──────── Records supplied
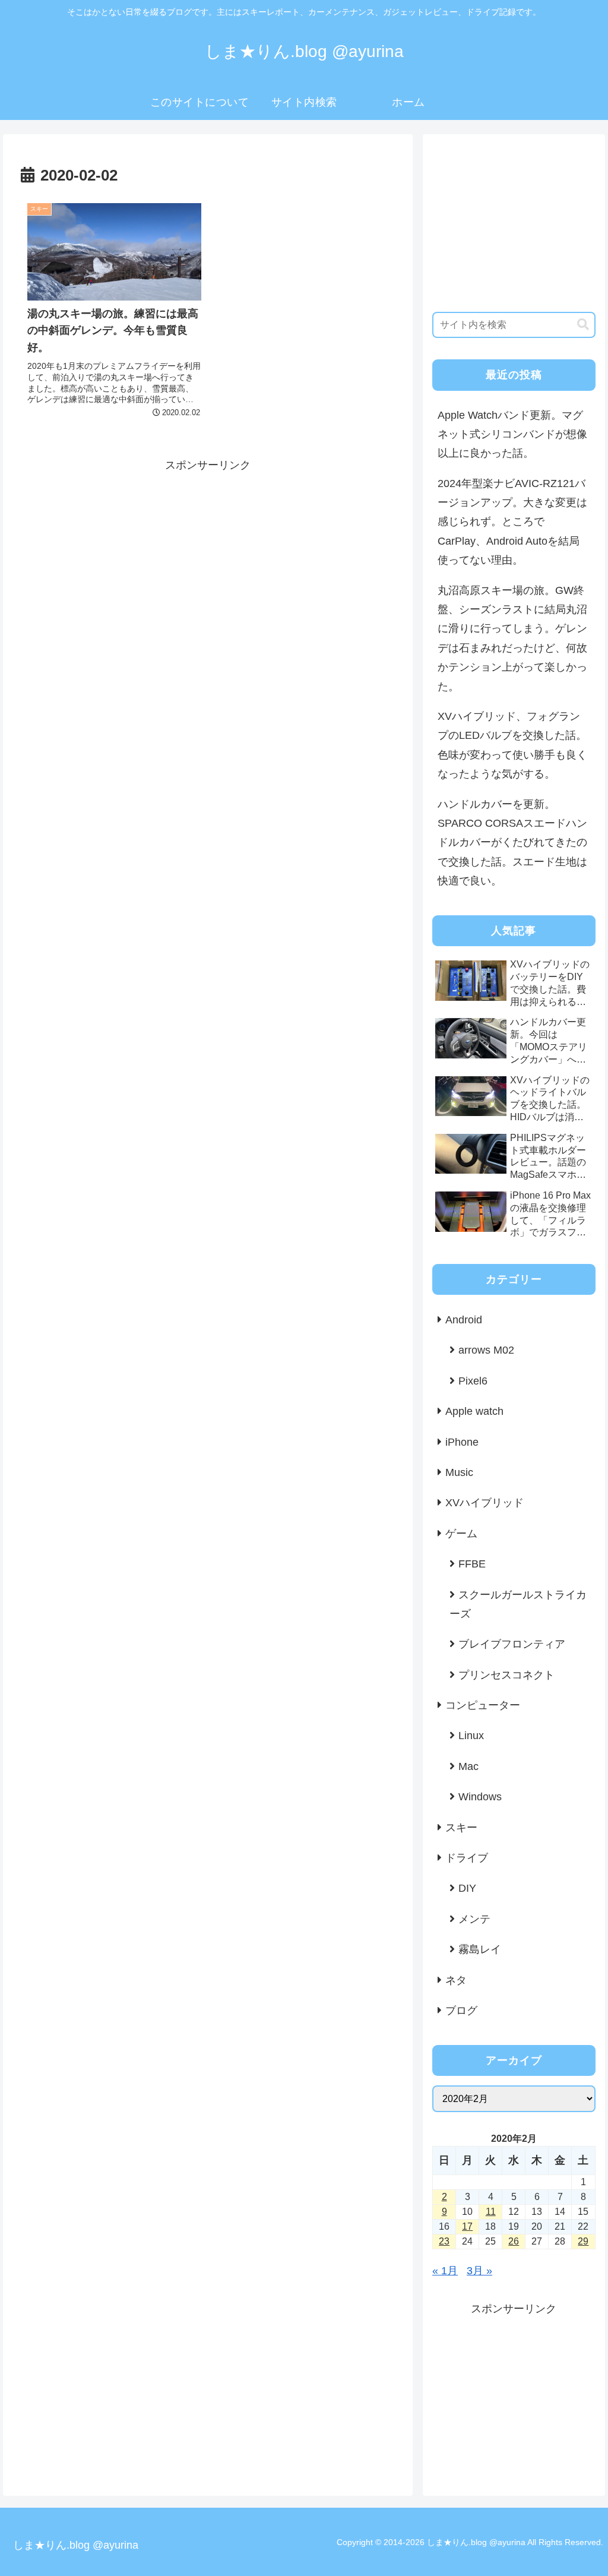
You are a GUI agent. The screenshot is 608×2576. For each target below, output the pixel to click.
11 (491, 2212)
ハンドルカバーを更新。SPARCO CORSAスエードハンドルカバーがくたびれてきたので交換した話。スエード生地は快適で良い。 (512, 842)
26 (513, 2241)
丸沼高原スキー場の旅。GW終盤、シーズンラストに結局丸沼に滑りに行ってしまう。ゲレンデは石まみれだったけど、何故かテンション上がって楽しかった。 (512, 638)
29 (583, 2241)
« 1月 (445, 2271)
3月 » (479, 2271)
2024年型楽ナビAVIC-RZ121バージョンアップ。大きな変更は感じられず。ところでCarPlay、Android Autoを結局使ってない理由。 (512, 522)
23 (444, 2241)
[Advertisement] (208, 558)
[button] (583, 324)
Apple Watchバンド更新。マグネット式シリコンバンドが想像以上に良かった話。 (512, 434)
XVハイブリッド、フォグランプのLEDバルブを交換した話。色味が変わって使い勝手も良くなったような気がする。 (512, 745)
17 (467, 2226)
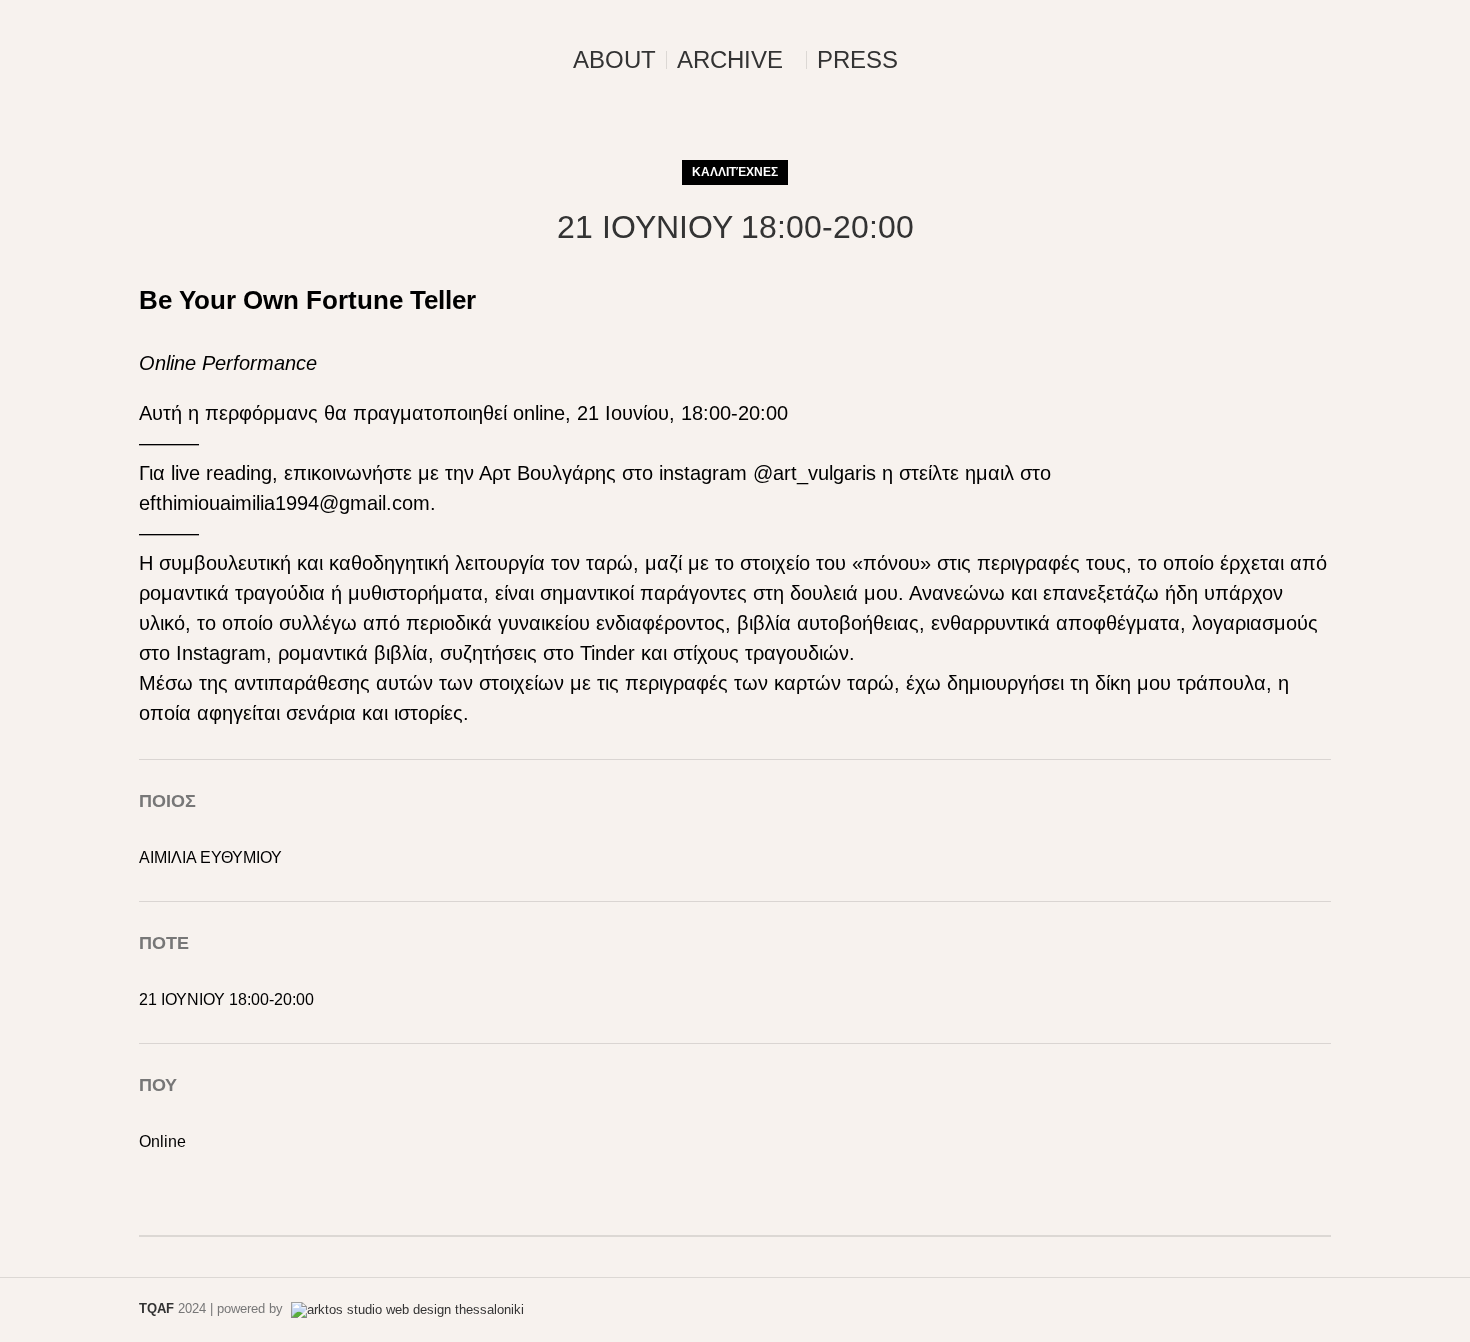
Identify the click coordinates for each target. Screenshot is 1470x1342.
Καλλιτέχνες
────────────────
§ Problem description
For this exercise, transcribe the entries above exactly, without any pictures.

§ Answer area
You are a GUI agent. The screenshot is 608×2576. For each target below, output the pixel to click.
11 (491, 2212)
ハンドルカバーを更新。SPARCO CORSAスエードハンドルカバーがくたびれてきたので交換した話。スエード生地は快適で良い。 (512, 842)
26 (513, 2241)
丸沼高原スキー場の旅。GW終盤、シーズンラストに結局丸沼に滑りに行ってしまう。ゲレンデは石まみれだったけど、何故かテンション上がって楽しかった。 (512, 638)
29 (583, 2241)
« 1月 (445, 2271)
3月 » (479, 2271)
2024年型楽ナビAVIC-RZ121バージョンアップ。大きな変更は感じられず。ところでCarPlay、Android Autoを結局使ってない理由。 (512, 522)
23 (444, 2241)
[Advertisement] (208, 558)
[button] (583, 324)
Apple Watchバンド更新。マグネット式シリコンバンドが想像以上に良かった話。 (512, 434)
XVハイブリッド、フォグランプのLEDバルブを交換した話。色味が変わって使い勝手も良くなったような気がする。 (512, 745)
17 (467, 2226)
Identify the click coordinates for each target. Screenshot is 1470x1342.
Καλλιτέχνες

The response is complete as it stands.